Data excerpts
((
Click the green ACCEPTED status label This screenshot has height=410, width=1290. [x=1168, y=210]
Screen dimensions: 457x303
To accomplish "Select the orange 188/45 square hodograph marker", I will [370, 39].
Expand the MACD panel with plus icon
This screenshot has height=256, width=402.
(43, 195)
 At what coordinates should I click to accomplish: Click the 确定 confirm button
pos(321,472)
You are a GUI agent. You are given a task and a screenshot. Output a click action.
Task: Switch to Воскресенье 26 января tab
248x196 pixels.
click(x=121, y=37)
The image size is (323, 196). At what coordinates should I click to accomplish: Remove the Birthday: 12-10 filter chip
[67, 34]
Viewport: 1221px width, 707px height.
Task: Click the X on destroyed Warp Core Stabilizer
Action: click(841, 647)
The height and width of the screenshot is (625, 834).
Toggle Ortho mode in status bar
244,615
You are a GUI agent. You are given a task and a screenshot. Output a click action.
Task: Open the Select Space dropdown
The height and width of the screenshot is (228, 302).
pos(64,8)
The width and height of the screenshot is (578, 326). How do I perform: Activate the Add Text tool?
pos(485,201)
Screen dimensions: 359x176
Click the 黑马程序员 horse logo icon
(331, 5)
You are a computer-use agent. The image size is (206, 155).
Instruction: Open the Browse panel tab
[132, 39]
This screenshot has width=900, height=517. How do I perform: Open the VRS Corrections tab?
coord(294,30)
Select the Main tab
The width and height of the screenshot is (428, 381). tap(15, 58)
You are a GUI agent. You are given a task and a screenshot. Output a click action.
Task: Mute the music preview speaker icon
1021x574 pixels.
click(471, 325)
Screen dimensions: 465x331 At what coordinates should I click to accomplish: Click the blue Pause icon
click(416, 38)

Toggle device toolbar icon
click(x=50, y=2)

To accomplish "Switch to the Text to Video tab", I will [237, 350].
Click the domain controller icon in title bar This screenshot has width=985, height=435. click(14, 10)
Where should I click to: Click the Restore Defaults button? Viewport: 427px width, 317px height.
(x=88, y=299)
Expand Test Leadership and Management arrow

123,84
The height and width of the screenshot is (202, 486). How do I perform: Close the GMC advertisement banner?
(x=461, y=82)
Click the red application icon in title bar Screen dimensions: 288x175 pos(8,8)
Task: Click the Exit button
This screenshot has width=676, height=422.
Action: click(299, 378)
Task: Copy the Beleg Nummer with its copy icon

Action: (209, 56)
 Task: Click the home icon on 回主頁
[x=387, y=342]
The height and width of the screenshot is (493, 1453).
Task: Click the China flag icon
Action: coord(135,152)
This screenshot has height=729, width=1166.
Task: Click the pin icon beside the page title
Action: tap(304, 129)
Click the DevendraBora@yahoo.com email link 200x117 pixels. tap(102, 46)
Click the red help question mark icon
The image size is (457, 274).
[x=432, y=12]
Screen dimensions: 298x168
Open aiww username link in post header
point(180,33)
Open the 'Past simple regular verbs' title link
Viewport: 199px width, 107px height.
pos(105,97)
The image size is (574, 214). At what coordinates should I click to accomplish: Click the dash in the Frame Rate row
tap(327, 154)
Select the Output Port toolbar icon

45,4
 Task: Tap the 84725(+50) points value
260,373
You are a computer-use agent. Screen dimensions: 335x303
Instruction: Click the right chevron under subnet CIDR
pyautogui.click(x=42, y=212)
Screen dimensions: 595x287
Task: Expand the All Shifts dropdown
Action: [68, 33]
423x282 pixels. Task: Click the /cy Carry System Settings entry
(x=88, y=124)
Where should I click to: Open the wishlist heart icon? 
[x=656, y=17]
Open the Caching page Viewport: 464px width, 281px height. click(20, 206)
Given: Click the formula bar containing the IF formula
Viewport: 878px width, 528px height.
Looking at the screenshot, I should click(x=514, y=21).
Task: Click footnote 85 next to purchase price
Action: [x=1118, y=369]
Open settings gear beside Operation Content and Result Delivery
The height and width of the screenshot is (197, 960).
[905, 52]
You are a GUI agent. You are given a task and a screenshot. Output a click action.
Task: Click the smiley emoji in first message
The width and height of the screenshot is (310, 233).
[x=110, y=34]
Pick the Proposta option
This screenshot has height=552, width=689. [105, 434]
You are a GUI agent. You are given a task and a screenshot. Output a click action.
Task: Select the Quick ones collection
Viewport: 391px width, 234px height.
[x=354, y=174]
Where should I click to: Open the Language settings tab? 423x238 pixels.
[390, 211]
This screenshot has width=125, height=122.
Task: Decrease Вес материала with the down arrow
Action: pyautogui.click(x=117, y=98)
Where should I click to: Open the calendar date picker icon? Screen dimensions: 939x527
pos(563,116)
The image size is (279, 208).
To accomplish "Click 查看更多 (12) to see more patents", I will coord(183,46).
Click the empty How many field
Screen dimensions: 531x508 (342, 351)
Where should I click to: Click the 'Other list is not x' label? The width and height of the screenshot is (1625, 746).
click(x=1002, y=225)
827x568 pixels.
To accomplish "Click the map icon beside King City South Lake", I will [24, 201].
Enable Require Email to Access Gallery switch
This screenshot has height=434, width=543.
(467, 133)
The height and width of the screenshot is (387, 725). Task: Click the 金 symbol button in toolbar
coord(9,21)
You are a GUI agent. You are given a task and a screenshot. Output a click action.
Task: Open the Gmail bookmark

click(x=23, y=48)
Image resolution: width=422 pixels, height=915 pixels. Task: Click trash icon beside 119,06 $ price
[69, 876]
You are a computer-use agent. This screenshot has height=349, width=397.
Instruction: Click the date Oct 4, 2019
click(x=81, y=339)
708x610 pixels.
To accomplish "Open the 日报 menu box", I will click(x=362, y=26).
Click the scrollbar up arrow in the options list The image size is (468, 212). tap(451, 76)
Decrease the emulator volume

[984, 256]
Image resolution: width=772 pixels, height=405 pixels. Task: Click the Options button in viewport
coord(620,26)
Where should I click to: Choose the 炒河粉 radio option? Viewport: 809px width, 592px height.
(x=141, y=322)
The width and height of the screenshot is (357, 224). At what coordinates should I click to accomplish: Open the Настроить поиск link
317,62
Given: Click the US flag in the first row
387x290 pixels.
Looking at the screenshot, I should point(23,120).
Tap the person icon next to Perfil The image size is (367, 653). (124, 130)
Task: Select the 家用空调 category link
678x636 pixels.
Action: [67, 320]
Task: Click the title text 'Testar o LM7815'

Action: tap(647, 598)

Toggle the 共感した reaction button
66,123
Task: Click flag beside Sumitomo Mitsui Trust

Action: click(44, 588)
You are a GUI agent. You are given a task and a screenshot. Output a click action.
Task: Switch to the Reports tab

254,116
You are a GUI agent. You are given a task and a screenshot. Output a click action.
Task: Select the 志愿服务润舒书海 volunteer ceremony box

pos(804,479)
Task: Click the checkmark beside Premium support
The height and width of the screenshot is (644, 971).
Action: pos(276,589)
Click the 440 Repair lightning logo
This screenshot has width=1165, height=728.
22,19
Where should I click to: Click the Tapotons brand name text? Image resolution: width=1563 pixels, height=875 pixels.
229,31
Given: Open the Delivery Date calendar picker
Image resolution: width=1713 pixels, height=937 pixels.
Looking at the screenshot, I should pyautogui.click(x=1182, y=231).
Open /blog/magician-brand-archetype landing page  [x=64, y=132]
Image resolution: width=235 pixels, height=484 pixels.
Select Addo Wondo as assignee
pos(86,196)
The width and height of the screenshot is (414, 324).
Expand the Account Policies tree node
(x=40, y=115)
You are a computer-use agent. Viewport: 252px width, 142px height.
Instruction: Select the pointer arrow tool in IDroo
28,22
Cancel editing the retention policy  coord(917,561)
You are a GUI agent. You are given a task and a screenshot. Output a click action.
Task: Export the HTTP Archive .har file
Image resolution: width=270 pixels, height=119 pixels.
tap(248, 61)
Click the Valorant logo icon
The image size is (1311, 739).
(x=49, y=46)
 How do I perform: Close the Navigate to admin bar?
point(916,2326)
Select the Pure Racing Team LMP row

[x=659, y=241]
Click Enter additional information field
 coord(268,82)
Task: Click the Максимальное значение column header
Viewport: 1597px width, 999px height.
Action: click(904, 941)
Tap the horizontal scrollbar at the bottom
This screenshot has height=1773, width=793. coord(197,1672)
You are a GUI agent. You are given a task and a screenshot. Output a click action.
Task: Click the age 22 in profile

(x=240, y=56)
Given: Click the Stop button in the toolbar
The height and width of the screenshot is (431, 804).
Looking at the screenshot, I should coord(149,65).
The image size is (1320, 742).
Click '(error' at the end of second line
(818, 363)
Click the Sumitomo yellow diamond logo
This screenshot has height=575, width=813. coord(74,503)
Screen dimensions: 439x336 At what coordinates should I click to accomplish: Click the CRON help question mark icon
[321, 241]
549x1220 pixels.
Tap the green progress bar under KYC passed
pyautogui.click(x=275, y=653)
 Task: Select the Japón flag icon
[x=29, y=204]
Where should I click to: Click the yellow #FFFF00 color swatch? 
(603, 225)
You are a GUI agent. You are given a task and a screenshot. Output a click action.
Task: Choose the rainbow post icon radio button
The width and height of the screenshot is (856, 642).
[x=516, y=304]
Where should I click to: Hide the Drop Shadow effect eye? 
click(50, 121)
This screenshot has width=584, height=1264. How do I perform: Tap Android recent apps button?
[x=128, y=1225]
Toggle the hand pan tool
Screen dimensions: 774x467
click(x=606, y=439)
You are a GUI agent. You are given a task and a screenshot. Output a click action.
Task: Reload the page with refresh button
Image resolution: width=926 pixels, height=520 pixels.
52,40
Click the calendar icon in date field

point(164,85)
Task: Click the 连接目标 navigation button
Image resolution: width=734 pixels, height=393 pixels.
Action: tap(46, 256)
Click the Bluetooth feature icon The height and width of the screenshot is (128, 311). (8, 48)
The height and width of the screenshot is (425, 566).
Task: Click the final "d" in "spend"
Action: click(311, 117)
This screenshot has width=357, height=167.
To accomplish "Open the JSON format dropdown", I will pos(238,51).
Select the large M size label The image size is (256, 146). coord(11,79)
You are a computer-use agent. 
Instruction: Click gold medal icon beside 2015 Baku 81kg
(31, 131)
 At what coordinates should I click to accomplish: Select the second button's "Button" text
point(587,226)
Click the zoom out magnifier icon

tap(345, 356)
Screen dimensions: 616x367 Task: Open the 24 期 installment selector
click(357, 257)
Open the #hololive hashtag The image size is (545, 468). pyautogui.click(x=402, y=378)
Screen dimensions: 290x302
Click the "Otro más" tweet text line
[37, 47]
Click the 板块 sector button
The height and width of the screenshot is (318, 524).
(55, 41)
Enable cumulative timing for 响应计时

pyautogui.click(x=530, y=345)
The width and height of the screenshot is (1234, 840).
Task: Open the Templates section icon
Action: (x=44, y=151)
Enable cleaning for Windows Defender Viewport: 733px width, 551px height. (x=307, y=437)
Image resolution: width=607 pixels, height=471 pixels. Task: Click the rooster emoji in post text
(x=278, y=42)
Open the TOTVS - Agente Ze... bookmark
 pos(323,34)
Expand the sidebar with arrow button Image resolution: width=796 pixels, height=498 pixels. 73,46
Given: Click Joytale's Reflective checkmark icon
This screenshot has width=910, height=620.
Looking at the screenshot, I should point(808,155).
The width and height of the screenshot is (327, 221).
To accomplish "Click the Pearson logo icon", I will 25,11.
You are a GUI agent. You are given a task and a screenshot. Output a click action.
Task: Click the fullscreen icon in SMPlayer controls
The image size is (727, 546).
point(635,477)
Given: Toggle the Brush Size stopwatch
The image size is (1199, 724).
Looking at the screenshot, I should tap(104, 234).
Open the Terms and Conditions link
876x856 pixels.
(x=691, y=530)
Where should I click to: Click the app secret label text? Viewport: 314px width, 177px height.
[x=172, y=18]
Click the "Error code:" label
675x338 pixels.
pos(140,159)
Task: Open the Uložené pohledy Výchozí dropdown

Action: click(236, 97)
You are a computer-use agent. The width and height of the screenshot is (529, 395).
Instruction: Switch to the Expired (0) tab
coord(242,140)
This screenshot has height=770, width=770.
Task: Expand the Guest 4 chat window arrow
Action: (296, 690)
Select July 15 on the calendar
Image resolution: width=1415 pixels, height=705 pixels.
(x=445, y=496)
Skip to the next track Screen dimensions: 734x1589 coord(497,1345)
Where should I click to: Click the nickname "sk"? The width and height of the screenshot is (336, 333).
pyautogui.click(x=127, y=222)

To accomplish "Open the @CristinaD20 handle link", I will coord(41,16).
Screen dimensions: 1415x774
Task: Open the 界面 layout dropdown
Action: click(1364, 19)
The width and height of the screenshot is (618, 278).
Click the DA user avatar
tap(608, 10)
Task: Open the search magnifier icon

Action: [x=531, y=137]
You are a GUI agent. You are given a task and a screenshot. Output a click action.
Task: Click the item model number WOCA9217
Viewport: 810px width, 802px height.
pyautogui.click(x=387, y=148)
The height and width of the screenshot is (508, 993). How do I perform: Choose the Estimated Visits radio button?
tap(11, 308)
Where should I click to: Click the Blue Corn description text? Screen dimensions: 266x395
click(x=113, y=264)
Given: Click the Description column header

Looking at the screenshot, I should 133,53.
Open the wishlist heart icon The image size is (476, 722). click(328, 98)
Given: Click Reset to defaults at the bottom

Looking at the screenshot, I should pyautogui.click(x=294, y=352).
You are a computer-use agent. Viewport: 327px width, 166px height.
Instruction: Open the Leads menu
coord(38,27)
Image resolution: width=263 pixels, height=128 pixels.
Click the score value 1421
))
Your assignment — Reproduce every line in the records above that contains the word "checkmark".

Solution for this problem —
Task: Click the checkmark beside Premium support
Given: Click Joytale's Reflective checkmark icon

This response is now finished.